From not believing in treatments for mental health to simply not believing in mental health issues at all, society needs to accept that people who struggle with depression and anxiety aren’t faking it for attention, weak, or being dramatic.
As COVID-19 lockdowns kicked in, many people began to feel the effects of isolation, including myself. At the age of 14, I began to have severe panic attacks in and out of public. This led to a lot of anxiety and even depressive episodes. I couldn’t put into words what was causing my sudden anxiety and sadness. I was told that I was being dramatic or that I was lazy and just trying to get out of school. It took months of random panic attacks and lack of any motivation for anything before I saw a doctor for help.
I grew up in a culture where mental health issues often are swept under the rug. People often put up a wall to mask their emotions.
I’m not saying that it people around me didn’t care or recognize my feelings. It was purely that I didn’t even know that it was normal to talk about your emotions. I was shocked when I heard that my friends were able to talk about their feelings. Now that I’m older, I can recognize that this is a problem passed on from one generation to the next.
After bottling these feelings and emotions up for so long, it took a toll on me. I was stressed about not being able to live up to everyone’s expectations of me. I was the little sister of this genius that cruised by so easily in school. I felt that everyone expected so much from me at such a young age that it sent me to such a negative space in my head.

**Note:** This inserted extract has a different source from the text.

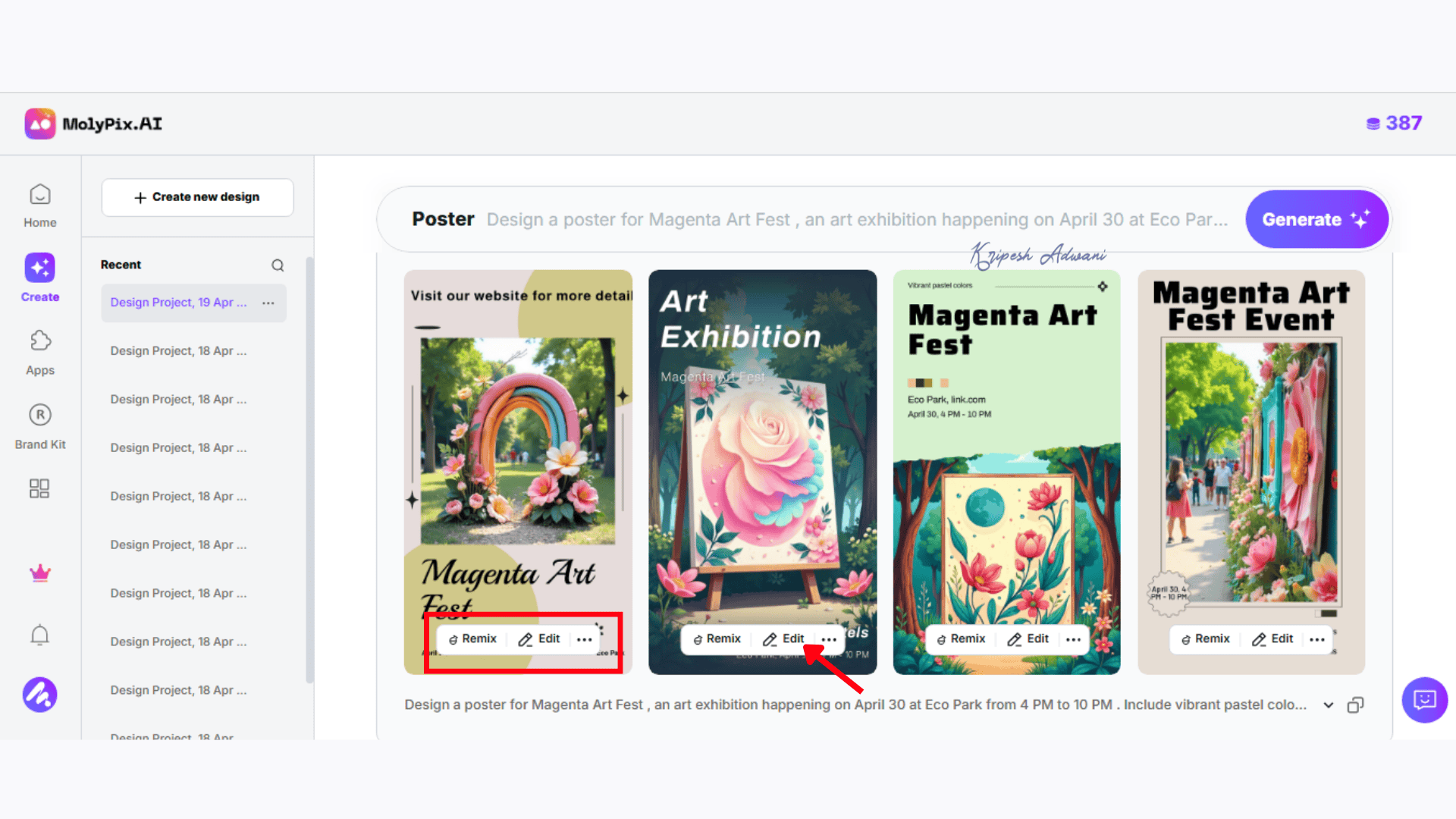Open the Brand Kit icon
Image resolution: width=1456 pixels, height=819 pixels.
pyautogui.click(x=40, y=415)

An article on Healthline written by Crystal Raypole and medically reviewed by Jennifer Litner, PhD, states that people hide their feelings to avoid showing weakness, avoid getting hurt, protect their relationships, and because of a lack of confidence. This could very well be the cause of the pattern in homes that hesitate to open up to their feelings.
NHS UK, a British health source, wrote an article about living with clinical depression. They stated that just talking about things can help people recover from depression and cope better with stress.

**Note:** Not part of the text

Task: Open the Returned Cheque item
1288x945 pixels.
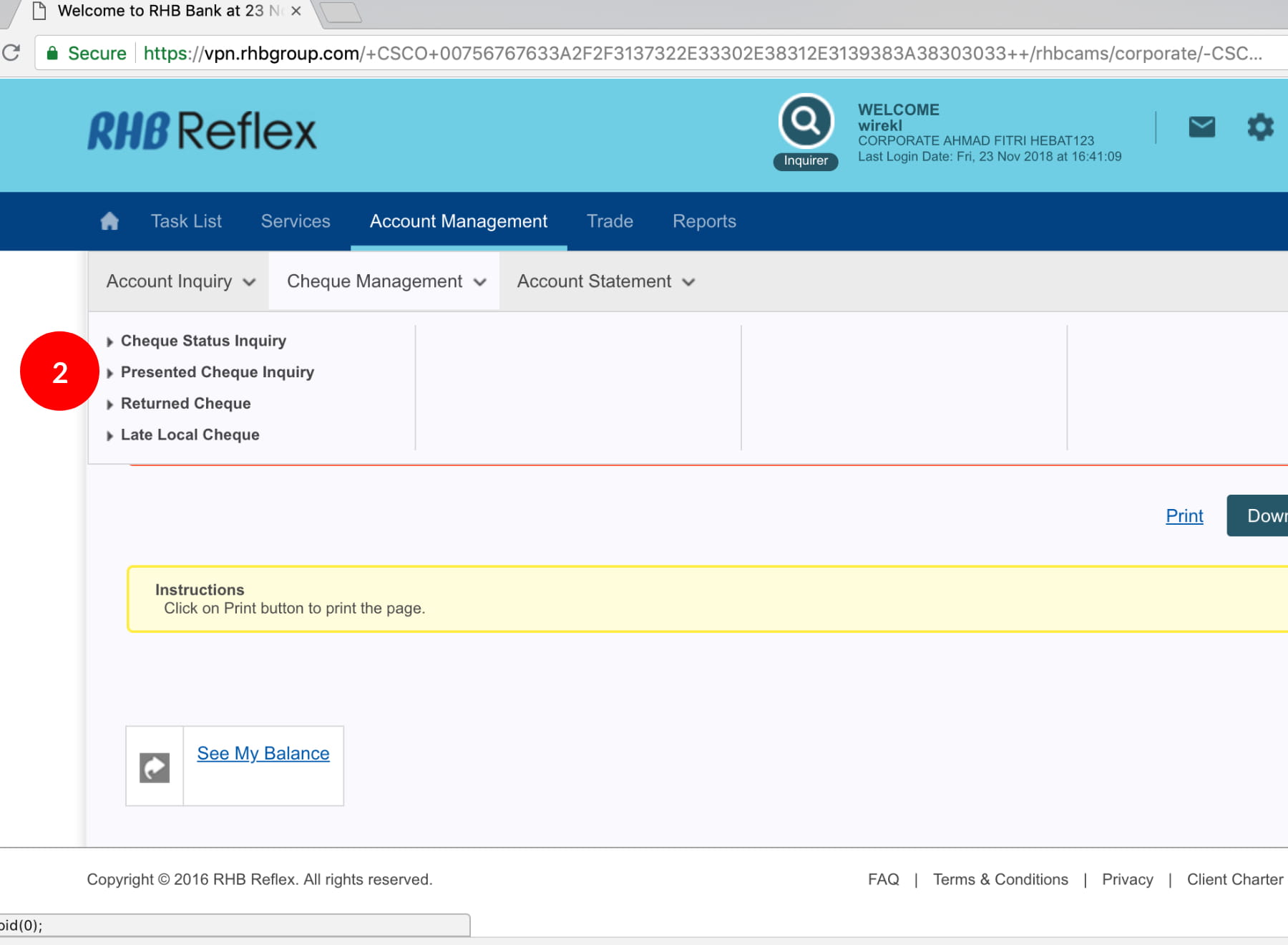Action: (x=185, y=404)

At a certain point, we have to recognize the severe outcomes of trying to seem perfect to society by making your family seem constantly happy. This is what causes people to bottle up their feelings because everyone around them seems to be okay. People aren’t perfect. Even the biggest rays of sunshine still have dark days. By simply normalizing sharing emotions and being able to openly express your feelings, the cases of depression, self-harm, and suicide would decrease.
I still struggle with my mental health sometimes. There are good days where I feel so happy with life. There are other days that I am sent into a state where I question if I have any motivation for anything.
My goal for the future is to have a home where my children feel like they’re able to talk to me. I want them to grow up being able to share their emotions so they don’t have to experience the same struggles that their mother did.
Katie Dam is a student at Dauphin County Technical School.